Due date: 10/30/18 by 10 am
Write a function,
fasta_to_csv(input_file, output_file), that converts a fasta file, such as c_elegans_mirnas.fa to a comma separated file (csv) using regular expressions.
The function should exit gracefully if the files can't be opened.

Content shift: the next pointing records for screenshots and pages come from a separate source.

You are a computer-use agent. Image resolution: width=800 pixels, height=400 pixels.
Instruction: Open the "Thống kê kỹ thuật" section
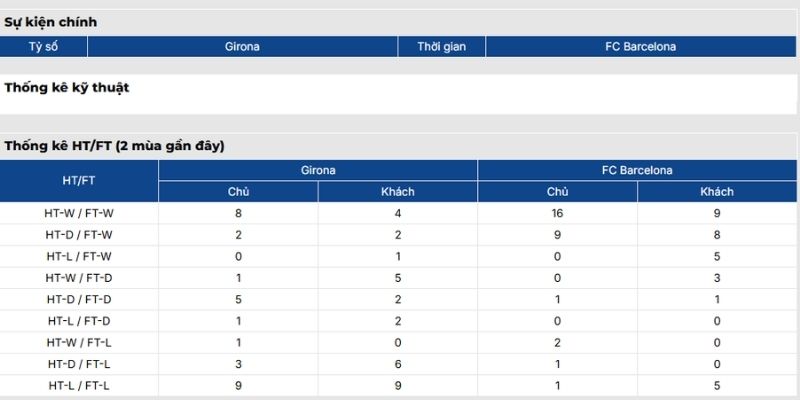pos(67,88)
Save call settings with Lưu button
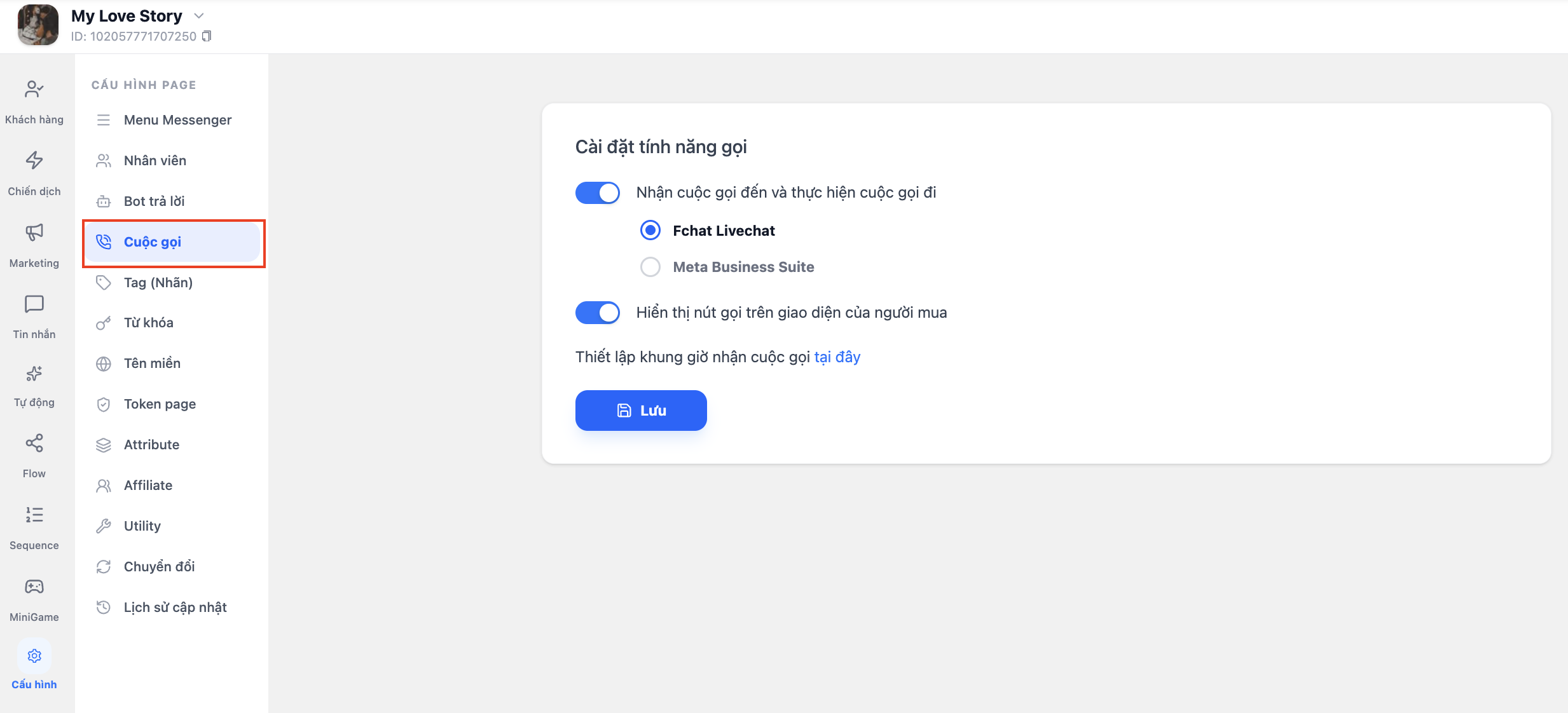Screen dimensions: 1568x713 click(641, 411)
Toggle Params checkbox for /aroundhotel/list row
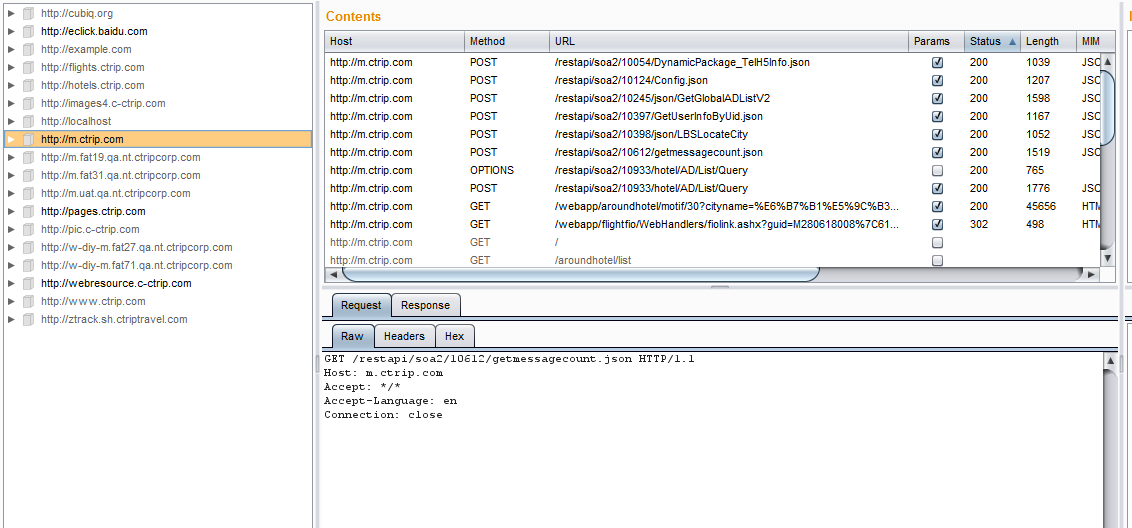 [937, 260]
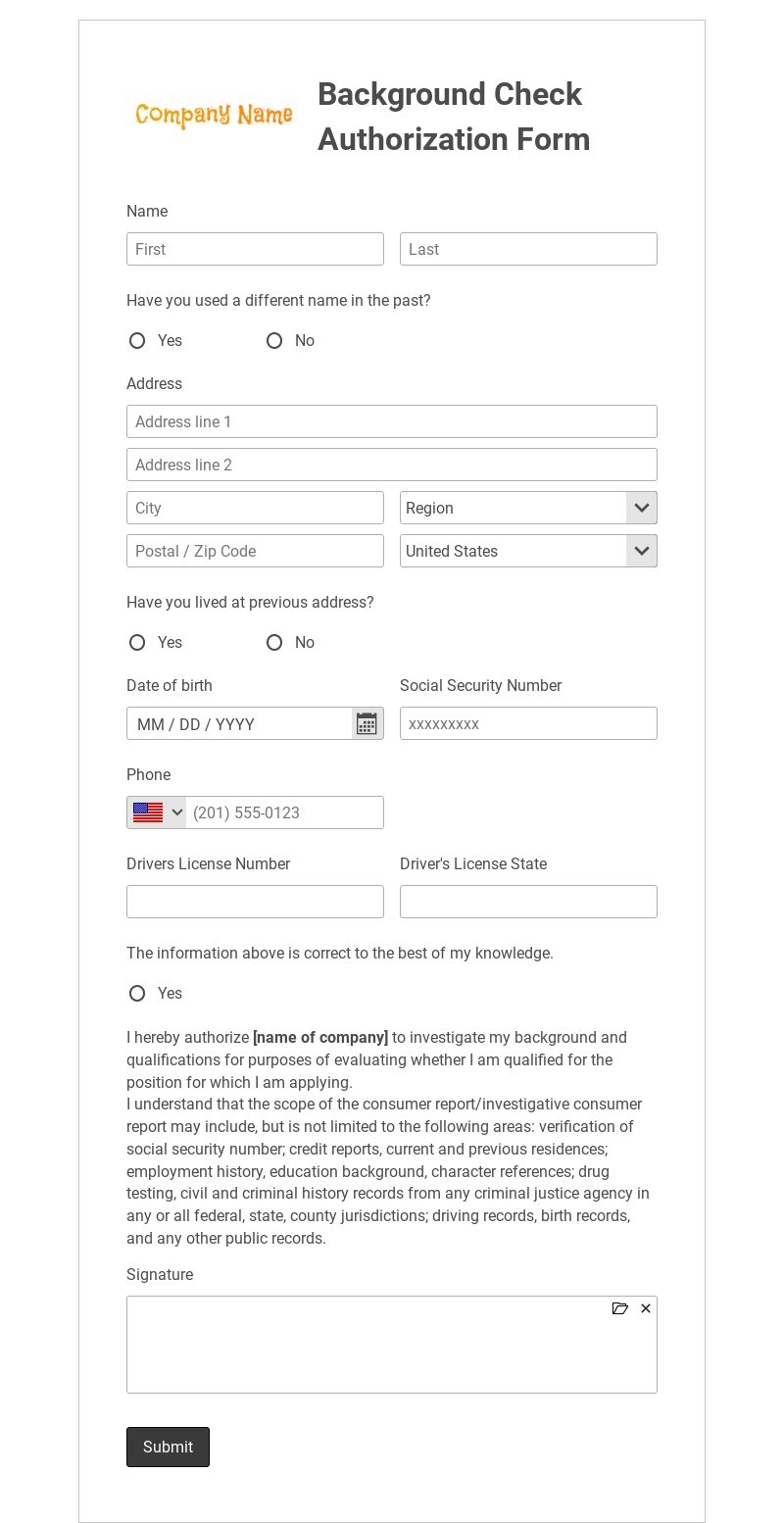Image resolution: width=784 pixels, height=1523 pixels.
Task: Clear the signature with the X icon
Action: point(646,1308)
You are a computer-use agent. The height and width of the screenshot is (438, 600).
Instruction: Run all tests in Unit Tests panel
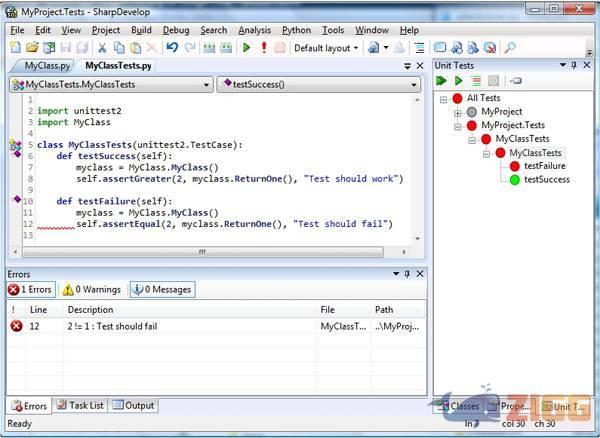[x=442, y=80]
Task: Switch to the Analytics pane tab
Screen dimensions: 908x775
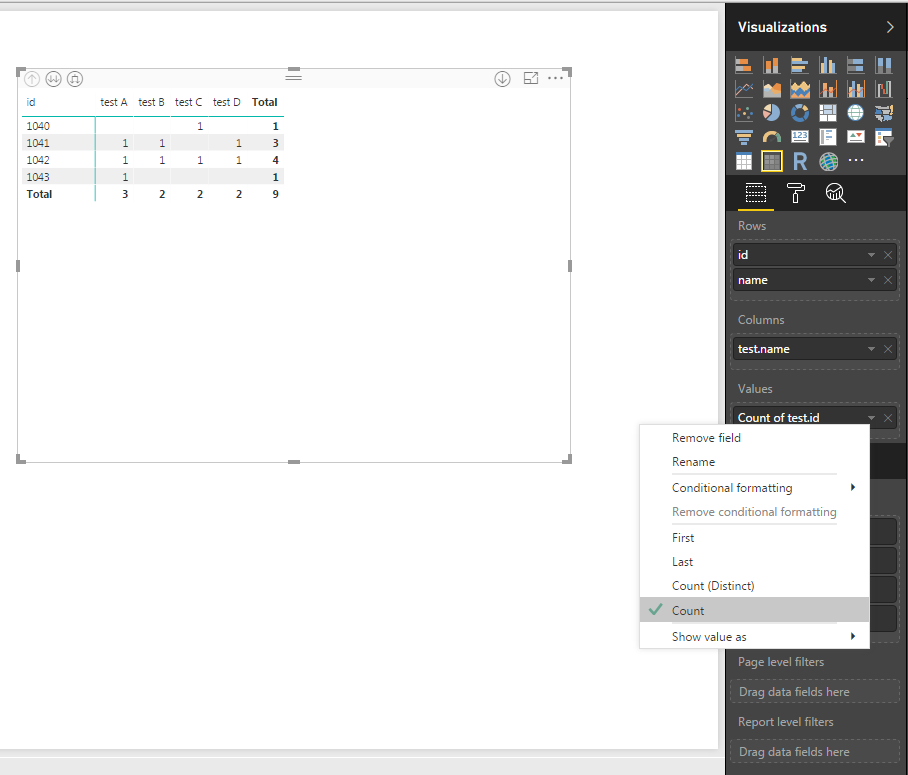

Input File >cel-let-7 TGAGGTAGTAGGTTGTATAGTT >cel-lin-4 TCCCTGAGACCTCAAGTGTGA >cel-miR-1 TGGAATGTAAAGAAGTATGTA
Output File cel-let-7,TGAGGTAGTAGGTTGTATAGTT cel-lin-4,TCCCTGAGACCTCAAGTGTGA cel-miR-1,TGGAATGTAAAGAAGTATGTA
Write a function
motif_finder(input_file, motif), that returns the number of times a sequence motif occurs in a sequence file, such as c_elegans_chrI.fa (note that the sequence is lowercase).
The function should have the following attributes:
1) The function should allow for any number of Ns (where N is a wild card that can be any nucleotide - A, C, G, T) specified by the user to be present in the motif (e.g. TGANNNTCA). The user should specify the exact sequence, which may contain Ns, but the user should indicate how many Ns there are and where they occur within the sequence. Some possible motifs: TTTTCNGA, NATAAA, NATNAA.
2) The function should exit gracefully if the file can't be opened.
3) The function should count motifs that span multiple lines.
Submit your assignment as a file upload on canvas.